* TASK BRIEF
The data below should be transcribed in full, with no picture included.

[Collected data entries]
=-=-=-=-=
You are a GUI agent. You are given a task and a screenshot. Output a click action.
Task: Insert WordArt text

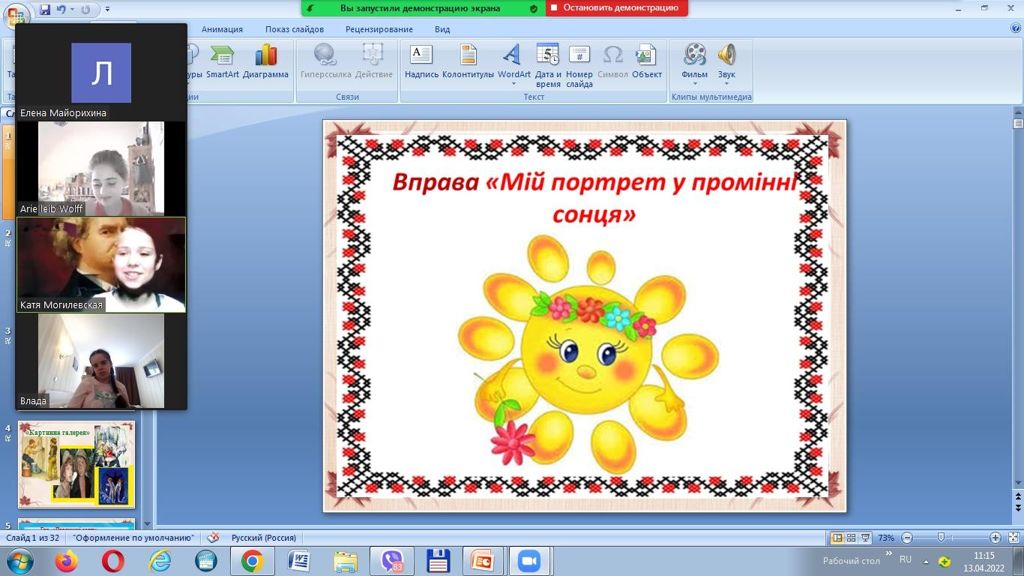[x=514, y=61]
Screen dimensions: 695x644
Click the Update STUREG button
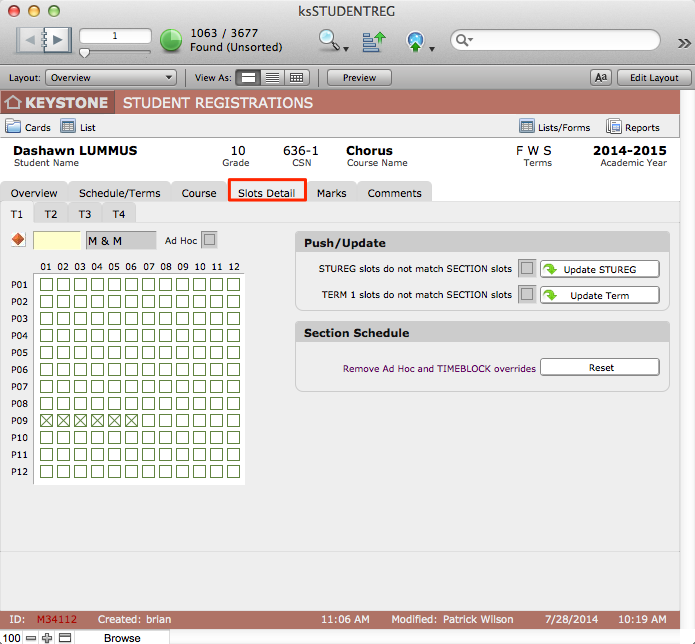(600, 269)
=-=-=-=-=
* RESPONSE
You are a GUI agent. You are given a task and a screenshot. Output a click action.
Task: Insert WordArt text

[x=514, y=61]
Screen dimensions: 695x644
Click the Update STUREG button
(600, 269)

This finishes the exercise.